院内銀山
江戸後期の旅行家菅江真澄は、東北地方の鉱山や鉱山跡を何か所も訪ねている。北秋田町の太良(だいら)、白神山地の尾太(おっぷ)、毛馬内の鴇(とき)鉱山など。
藩や幕府の機密事項が多い鉱山に入るのが厳しく制限されていた当時、国学、和歌、寺社の故事のほか本草学にも通じていたとはいえ、各地の鉱山を訪ねた真澄の動機や意図、入山を許した当局の理由などは謎に包まれたままだ。
信州、越後を経て出羽に入った真澄は、天明5年の春、秋田県南部の雄物川源流に近い院内銀山を訪ねた。
「大床、小どこ、とひふき、灰吹きの床、石を砕いて銀をとる金槌の音が谷間にこだまする。…大勢の女が声をそろえて笊上げ歌をうたう。砕いた鉱石を笊に入れ水から上げるときに歌うのである…。坑内は暗く、どれほど広く遠いのだろうか。湧き出る水が清く流れていた…」と記している。
院内銀山は慶長年間に開かれ、江戸時代を通じて生野、石見とともに日本最大の銀山だった。秋田藩の直営で藩の財政を支えていた。
盛衰を繰り返したが、最盛期の天保年間には産出量が日本一で、院内の人口は1,5五万人ともいわれ城下久保田をしのぐ大きな町だった。
明治に入り工部省が外人技術者を招いて西洋式技術を導入した。その後古河鉱業に払い下げられてから産出量が増え、明治時代を通じて国内4位の銀山になった。
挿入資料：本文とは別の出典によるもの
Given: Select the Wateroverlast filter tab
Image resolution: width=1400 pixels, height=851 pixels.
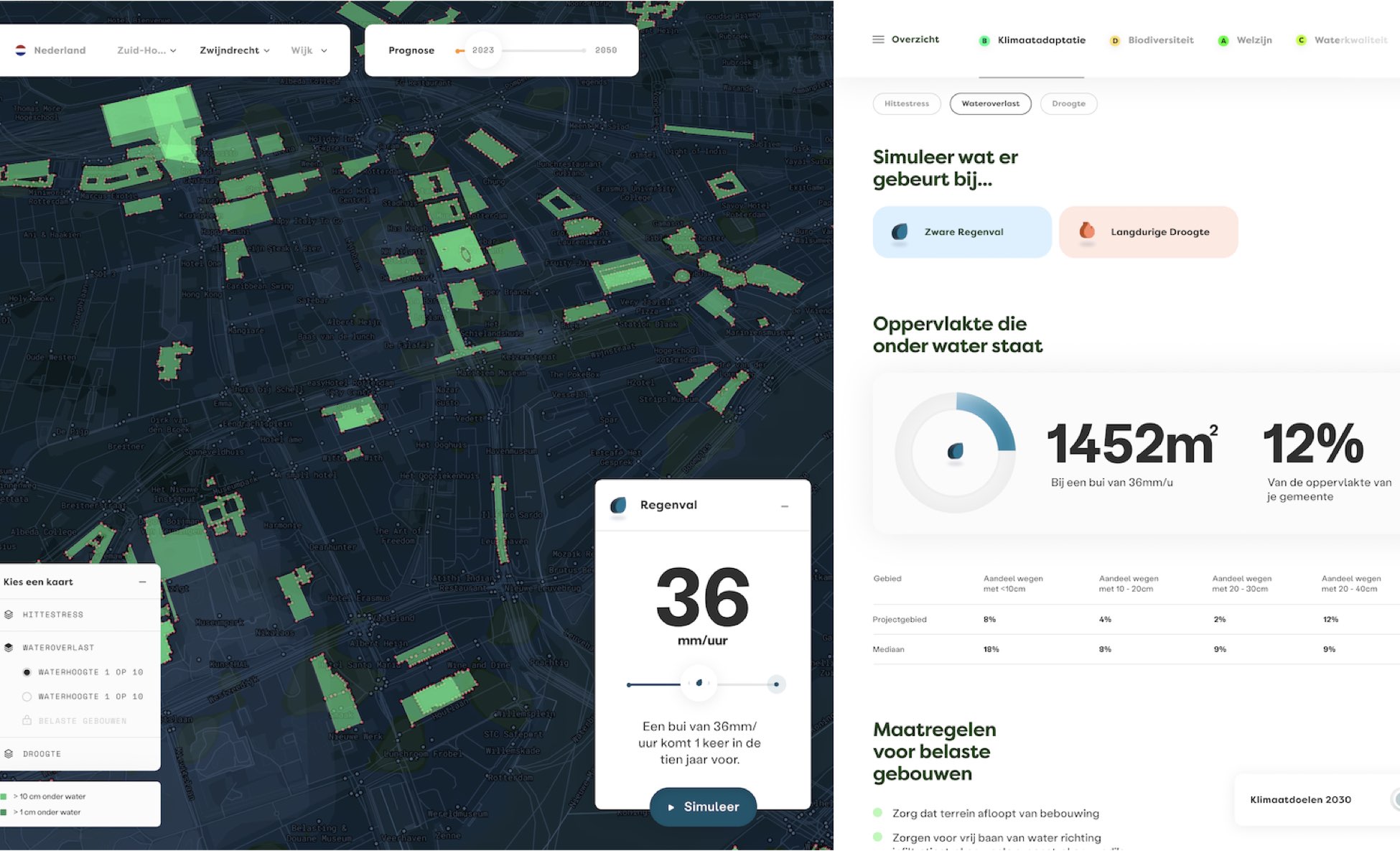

大正期以降採算が悪化し、細々と採鉱を続けたが、昭和29年に閉山した。最近になって最新の探鉱技術によって高品位の鉱脈があることが確認されたという。
県の史蹟に指定された鉱山跡は、奥羽本線院内駅の西方四㎞の山峡にあり、現在は人が住んでいない。縦横無尽に掘られた坑道、殷賑を極めた街の跡、奉行所跡、共同墓地、神社と寺院などが残っているという。350年間にわたる血と汗がしみ込んだ人の営みの歴史物語の舞台だ。
院内駅隣にある外人技師の住んだ住宅を模した「異人館」には、は銀山の資料が展示されていて当時の様子を知ることができる。
つわものどもの跡地へは春の明るい時季に訪ねてみたい。